TT / Tiroler Tageszeitung Onlineausgabe


AKW

Slowakische Stromwerke: Bericht über Mochovce „Panikmache“

Die „Art“, in der die Umweltorganisation Global 2000 „in österreichischen Medien Panikmeldungen zu den neuen Blöcken in Mochovce verbreitet“, lehne man strikt ab.

Luftbildaufnahme des Atomkraftwerkes Mochovce in der Slowakei (Archivaufnahme).

© APALuftbildaufnahme des Atomkraftwerkes Mochovce in der Slowakei (Archivaufnahme).



Bratislava – Die Slowakischen Stromwerke (SE), Betreiber des Atomkraftwerks Mochovce, haben angebliche gravierende Sicherheitsmängel beim Bauprojekt Mochovce 3 entschieden bestritten.

Die „Art“, in der die Umweltorganisation Global 2000 „in österreichischen Medien Panikmeldungen zu den neuen Blöcken in Mochovce verbreitet“, lehne man strikt ab, hieß es in einer am Mittwochabend veröffentlichten Stellungnahme auf der Webseite des Energiekonzerns.

„Verbreitung von Angst und Panik“

Die Informationen von Global 2000 seien „irreführend, unwahr und deuten auf absolute Unkenntnis komplexer Projekte der Erhöhung seismischer Beständigkeit in gebauten und bestehenden Kernkrafteinrichtungen sowie auf gezielte Verbreitung von Angst und Panik unter Einwohnern Österreichs und der Slowakei“, hieß es vonseiten der SE.
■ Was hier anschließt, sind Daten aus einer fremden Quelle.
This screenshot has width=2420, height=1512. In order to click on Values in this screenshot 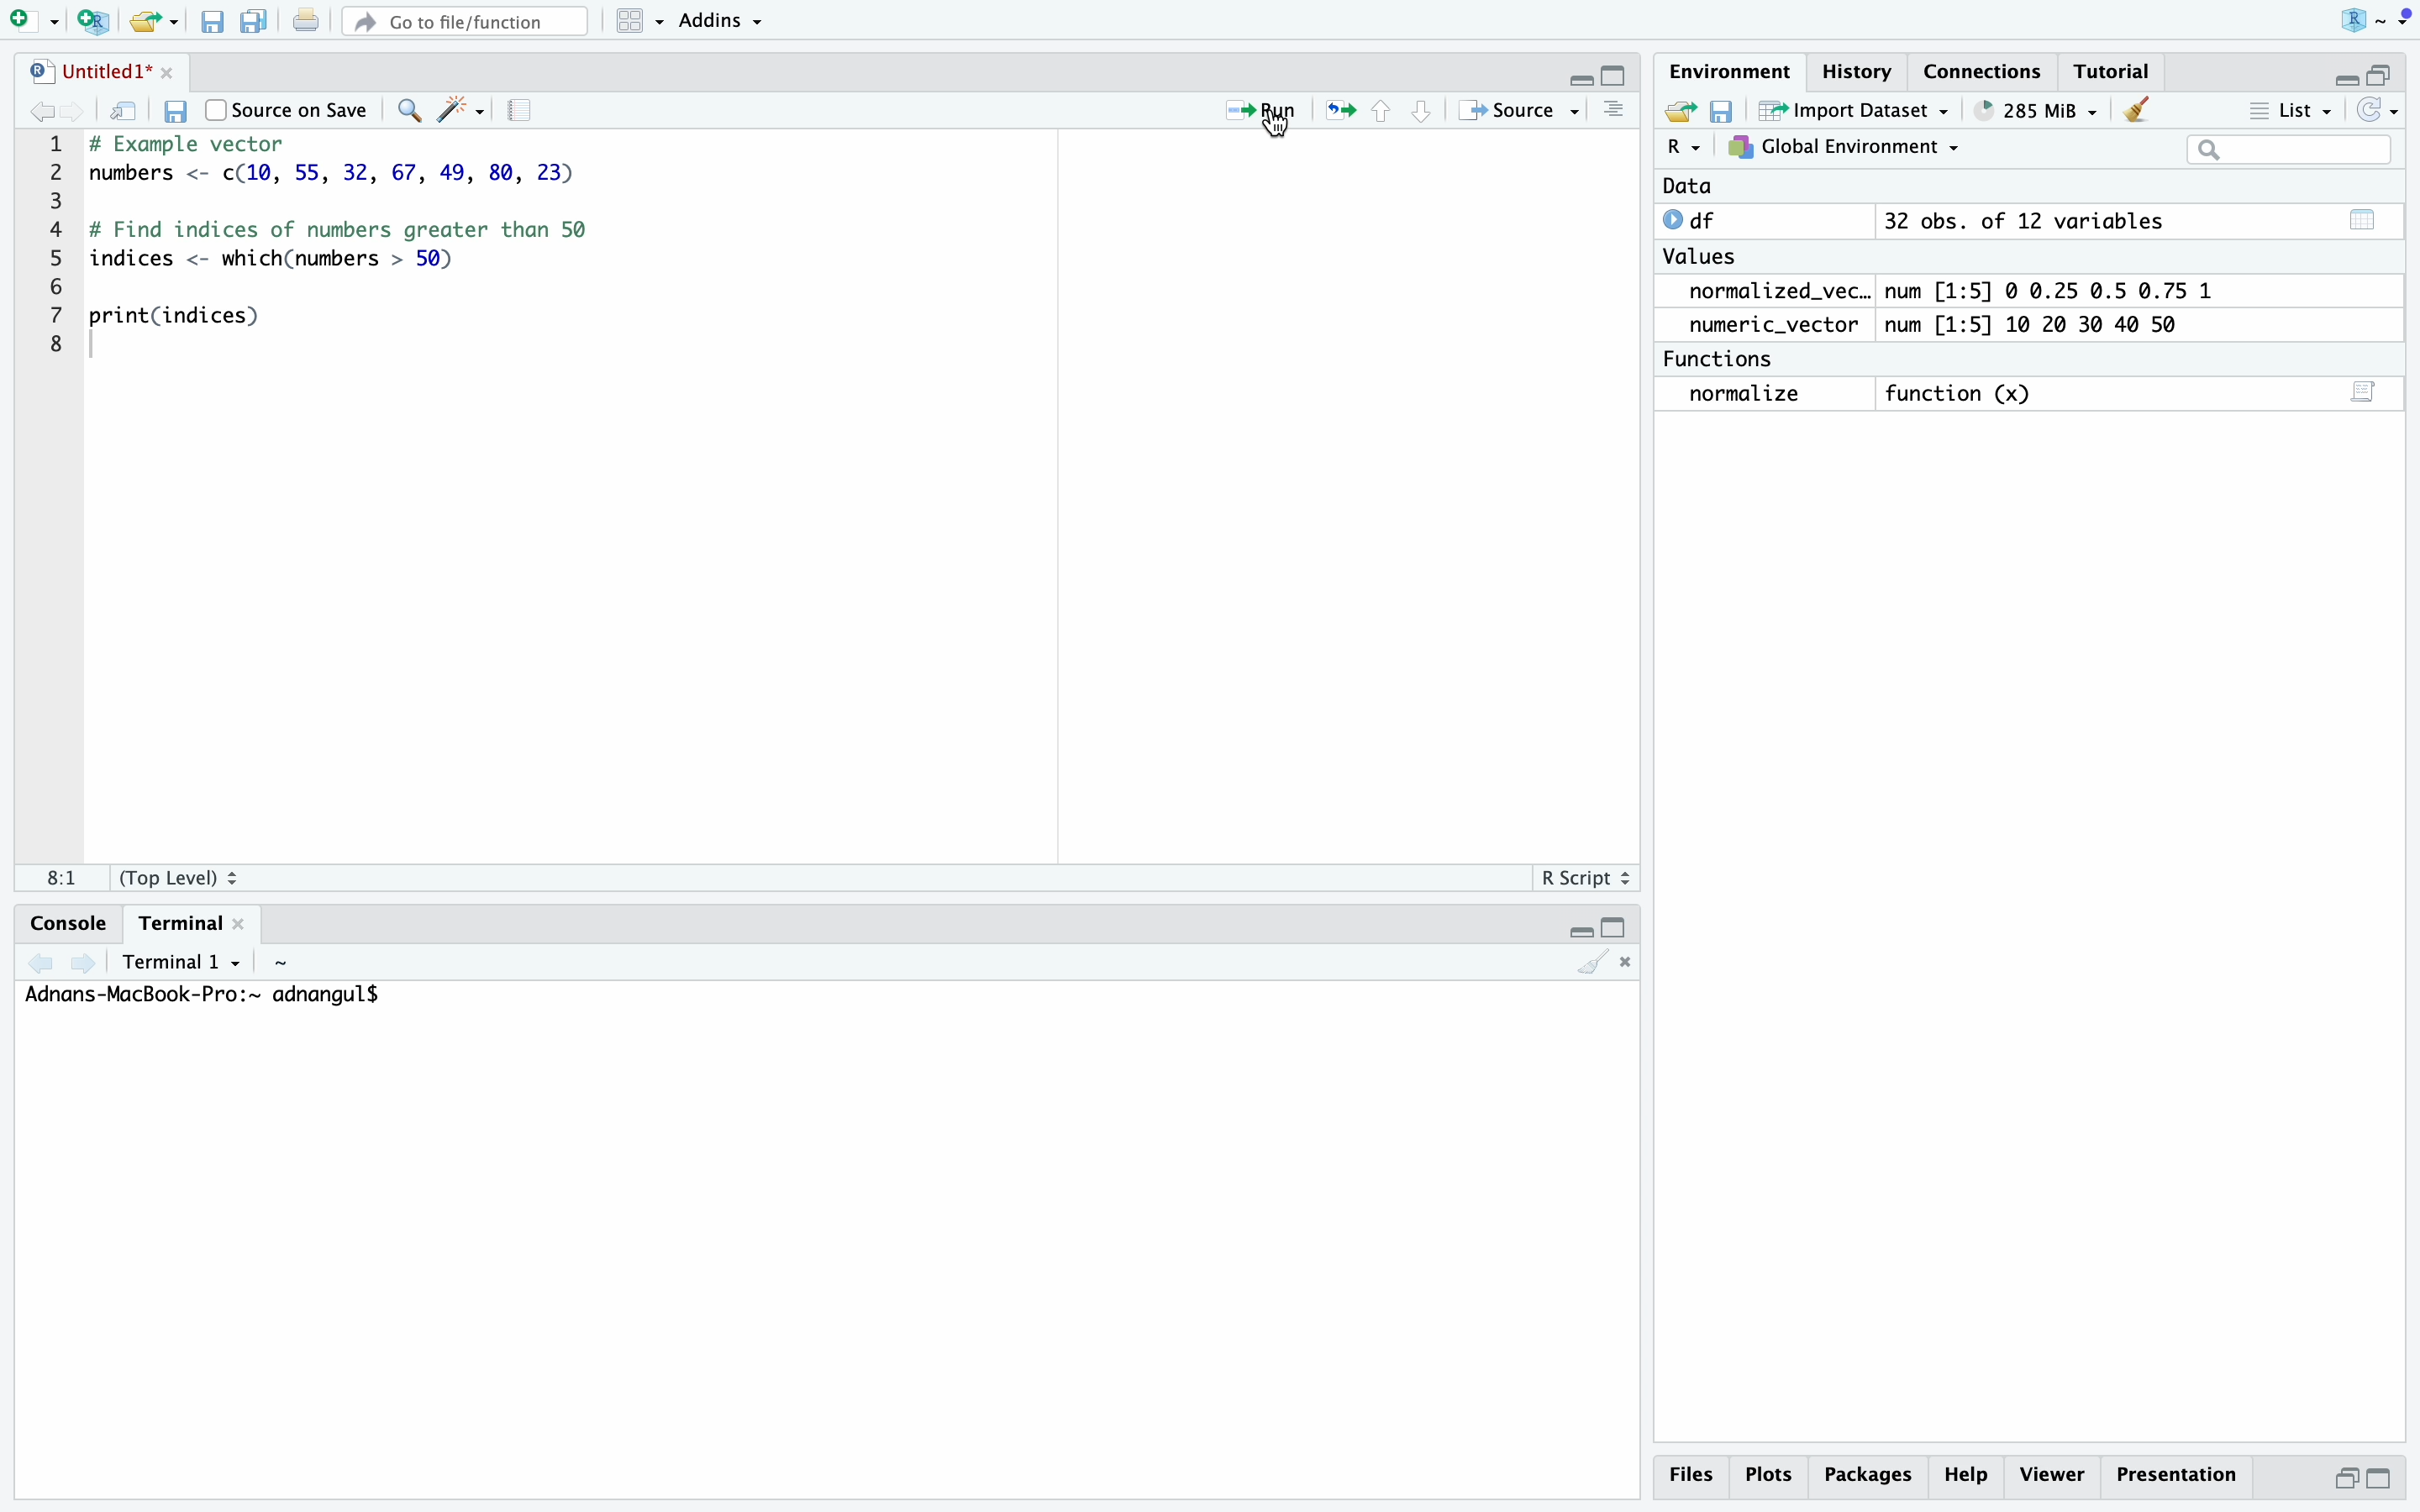, I will do `click(1707, 259)`.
Laut der Stellungnahme haben die Slowakischen Stromwerke während des Baus der Blöcke 3 und 4 ein Projekt zur Erhöhung seismischer Sicherheit realisiert. In dessen Rahmen wurden bei beiden Meilern über 60.000 Stahlplatten installiert, gemäß genauer Berechnungen. Das Ergebnis sei eine Erhöhung der Widerstandsfähigkeit beider Blöcke gegen jegliche Erdbeben, die in der betreffenden Region eventuell auftreten könnten. Internationale Standards auf diesem Gebiet seien übertroffen.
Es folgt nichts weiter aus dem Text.